**Aufgabe**
Beantworte anhand des Auszugs zu § 74 Abs. 2 OWiG diese Fragen:
1. Von welchem Datum ist das Gesetz zur Änderung des Gesetzes über Ordnungswidrigkeiten und andere Gesetze?
2. Eine Regelung entsprechend welcher Vorschrift der StPO hat der Gesetzgeber nicht eingeführt?
3. Welche Vorschrift des OWiG schließt laut Text andere Zwangsmittel des Bußgeldrichters aus?

**Dokumentauszug**
++++++++
Diese Rechtsprechung gilt nach obergerichtlicher Rechtsprechung auch noch nach der Neufassung des § 74 Abs. 2 OWiG durch das Gesetz zur Änderung des Gesetzes über Ordnungswidrigkeiten und andere Gesetze vom 26. Januar 1998 zumindest in den Fällen, in denen - wie hier - das vorangegangene Urteil insgesamt aufgehoben und das aufgehobene Urteil nicht zu Gunsten des Betroffenen von den Rechtsfolgen des Bußgeldbescheides abgewichen war (vgl. OLG Celle, NZV 2012, 44; OLG Köln NStZ-RR 2000, 87; OLG Stuttgart NJW 2002, 978; OLG Düsseldorf NStZ-RR 2007, 318).
Dieser Auffassung ist zuzustimmen, da der Gesetzgeber § 74 Abs. 2 OWiG diesmal sogar in Kenntnis der o.g. Rechtsprechung des Bundesgerichtshofes erneut geändert hat, ohne eine § 329 Abs. 1 Satz 2 StPO entsprechende Regelung einzuführen. Für diese Auffassung sprechen aber auch die vom Gesetzgeber im Gesetzentwurf zur Änderung des Gesetzes über Ordnungswidrigkeiten und anderer Gesetzte geäußerten Erwägungen. Denn der Gesetzgeber hat wegen der Änderung des § 74 Abs. 2 Satz 1 OWiG a.F. von einer Kann-Regelung zu einer zwingenden Regelung § 74 Abs. 2 Satz 2 OWiG a.F., der eine zwingende Vorführung des Betroffenen für den Fall vorsah, dass der Bußgeldrichter den Einspruch nicht verwirft, nicht mehr für erforderlich gehalten und ersatzlos gestrichen (vgl. BT-Drucksache 13/5418, S. 9). Dies bedeutet, dass ein Betroffener nach Aufhebung und Zurückverweisung anderenfalls kaum noch verurteilt werden könnte, da dem Bußgeldrichter wegen § 46 Abs. 3 Satz 1 OWiG auch keine anderen Zwangsmittel zur Verfügung stehen, um das Erscheinen des Betroffenen vor Gericht zu erzwingen.
++++++++
**Gelieferte Einträge**
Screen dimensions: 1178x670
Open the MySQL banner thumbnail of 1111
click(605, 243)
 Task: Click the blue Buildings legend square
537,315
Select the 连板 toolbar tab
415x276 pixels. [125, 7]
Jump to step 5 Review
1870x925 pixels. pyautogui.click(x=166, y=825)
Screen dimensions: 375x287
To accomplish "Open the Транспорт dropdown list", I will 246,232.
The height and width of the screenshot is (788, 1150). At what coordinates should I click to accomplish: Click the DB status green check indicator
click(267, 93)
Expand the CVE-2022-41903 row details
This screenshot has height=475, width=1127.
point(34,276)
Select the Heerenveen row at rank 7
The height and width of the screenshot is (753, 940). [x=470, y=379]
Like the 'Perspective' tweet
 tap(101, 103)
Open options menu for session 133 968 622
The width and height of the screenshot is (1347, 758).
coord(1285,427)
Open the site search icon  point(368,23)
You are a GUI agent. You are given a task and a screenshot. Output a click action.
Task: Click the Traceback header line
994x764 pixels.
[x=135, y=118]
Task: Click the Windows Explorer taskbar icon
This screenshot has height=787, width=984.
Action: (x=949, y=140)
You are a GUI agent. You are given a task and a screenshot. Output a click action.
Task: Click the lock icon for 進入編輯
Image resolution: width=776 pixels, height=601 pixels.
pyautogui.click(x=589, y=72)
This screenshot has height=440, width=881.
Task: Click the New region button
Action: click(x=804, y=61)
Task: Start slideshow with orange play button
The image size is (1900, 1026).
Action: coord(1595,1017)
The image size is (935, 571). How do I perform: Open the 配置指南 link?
++++++++
**Fertige Antwort**
1. Vom 26. Januar 1998.
2. § 329 Abs. 1 Satz 2 StPO.
3. § 46 Abs. 3 Satz 1 OWiG.